At the Consumer Electronics Show on Tuesday, the company announced the launch of its new Toyota Research Institute (TRI), a new initiative designed specifically to develop A.I. and robot systems that can be integrated into autonomous cars and make them safer and more dependable, as well as create hardware that makes disabled, sick, and elderly individuals mobile both inside and outside the home. Pratt, the newly announced CEO of TRI, has brought together a team of roboticists and A.I. researchers from across the country and built partnerships with research teams at MIT and Stanford. The new roster of Toyota talent befits a $1-billion investment: There’s former DARPA program manager Eric Krotkov, former head of Google Robotics James Kuffner, and MIT roboticist Russ Tedrake — just to name a few.
At the announcement on Monday, Pratt reminded the audience that “society tolerates a lot of human error.” While we can forgive a driver for making poor decisions, it would be unacceptable to allow a machine to commit the same mistakes. To limit machine error, TRI is essentially folding their work out on two fronts: Stanford will be working to develop systems that can safely react to unanticipated and untested events, and MIT will be working to create A.I. systems that can explain their decision-making in a way that informs programmers how to build a machine that acts based on a logic and evidence.
“We have to understand how that system is going to perform” using very complicated systems, says Tedrake.
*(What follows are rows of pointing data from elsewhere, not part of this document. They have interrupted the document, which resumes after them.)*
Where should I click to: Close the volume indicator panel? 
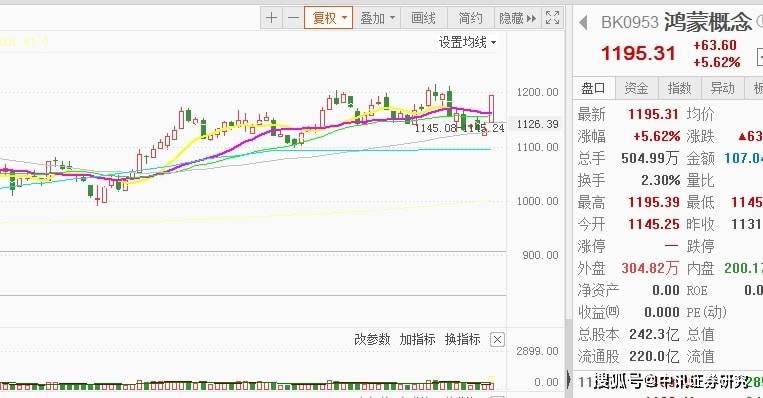coord(497,340)
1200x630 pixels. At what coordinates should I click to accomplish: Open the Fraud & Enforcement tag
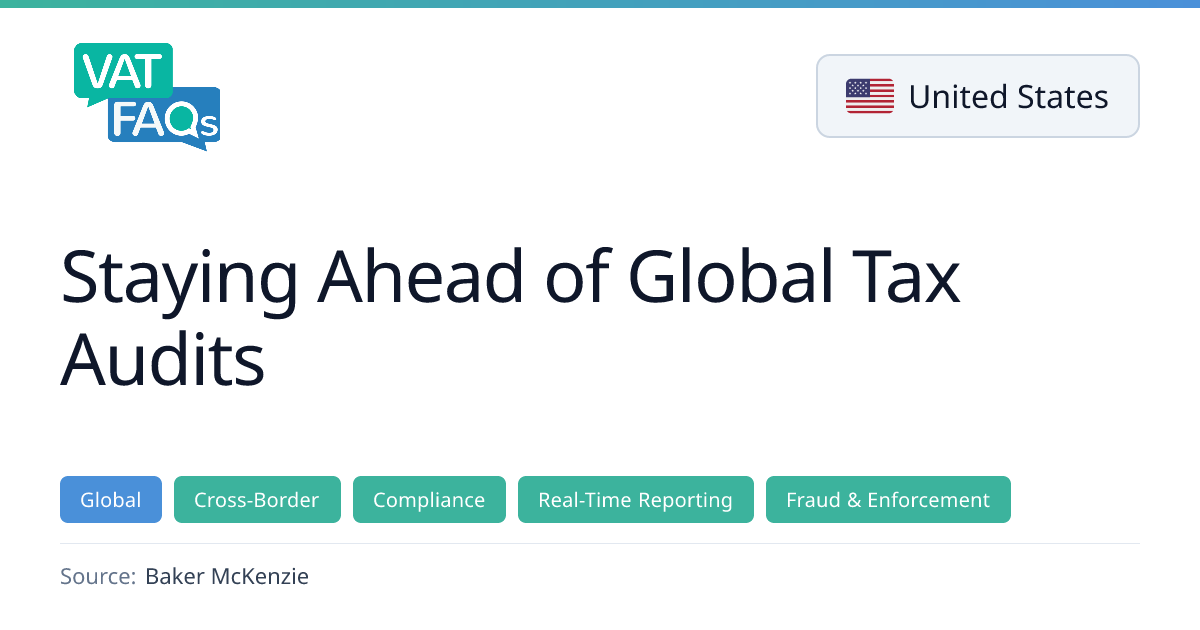point(888,500)
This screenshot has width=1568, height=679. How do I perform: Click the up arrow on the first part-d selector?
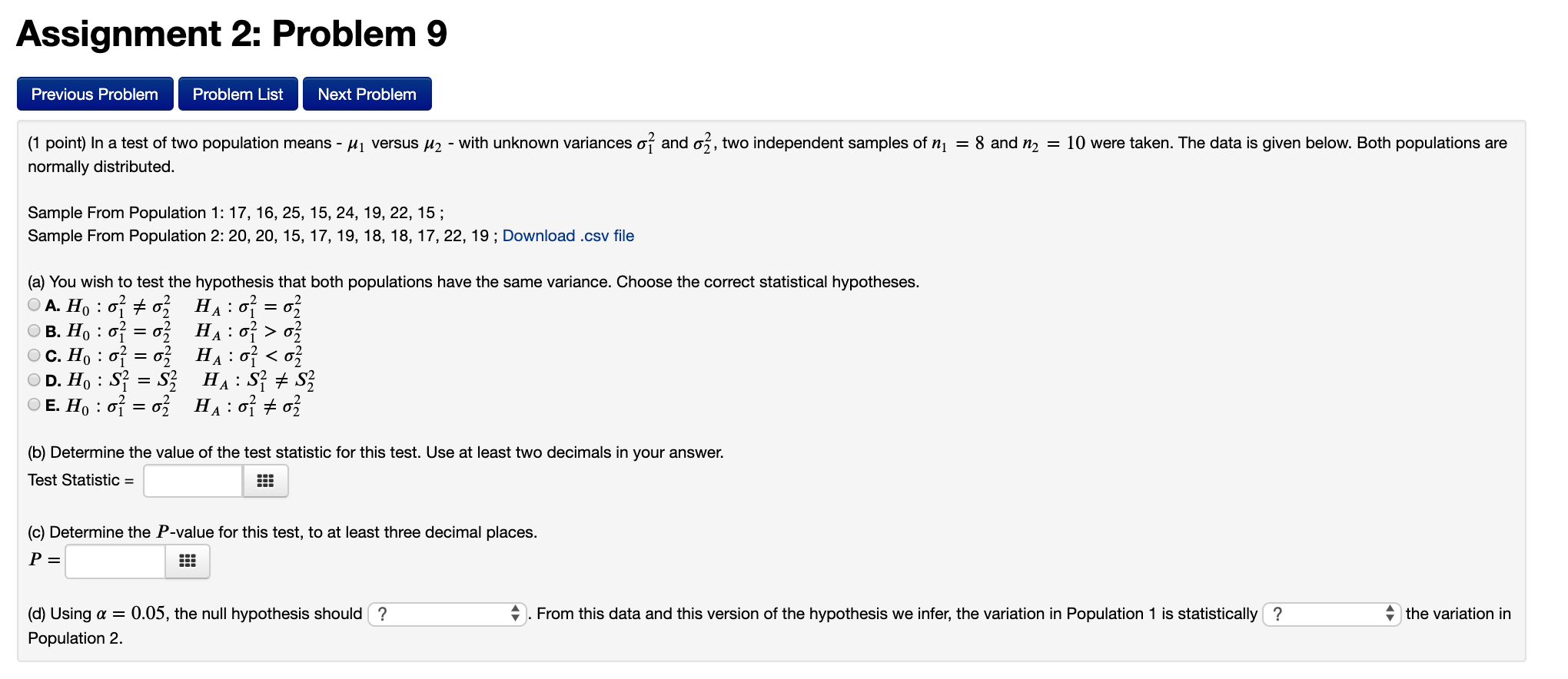coord(515,609)
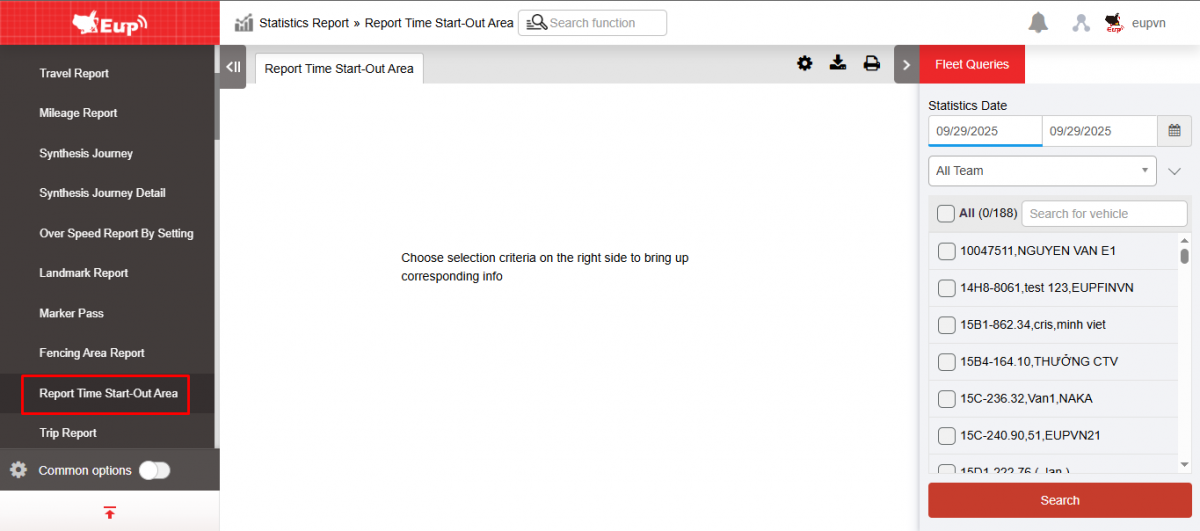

He believes the more is understood about how these systems operate, the better able we can build a car that more closely emulates the ‘teammates’ relationship Toyota is striving for.
These plans for TRI also fall in line with Toyota’s new initiatives to make cloud-based technology more ubiquitous in its cars and keep them connected to cloud-based servers that help collect and analyze data related to safety and emergency response needs.
Cloud-based systems may also do a lot in helping the A.I.-fitted cars of the future all learn together based on the experiences of just a few. If one car learns how to, say, navigate past a massive spill of Star Wars legos on the highway, the rest of the cars would be prepared for that less than inevitable scenario. The car, in essence, becomes less important than the intelligence represented by the cars and that latter helper becomes our copilot.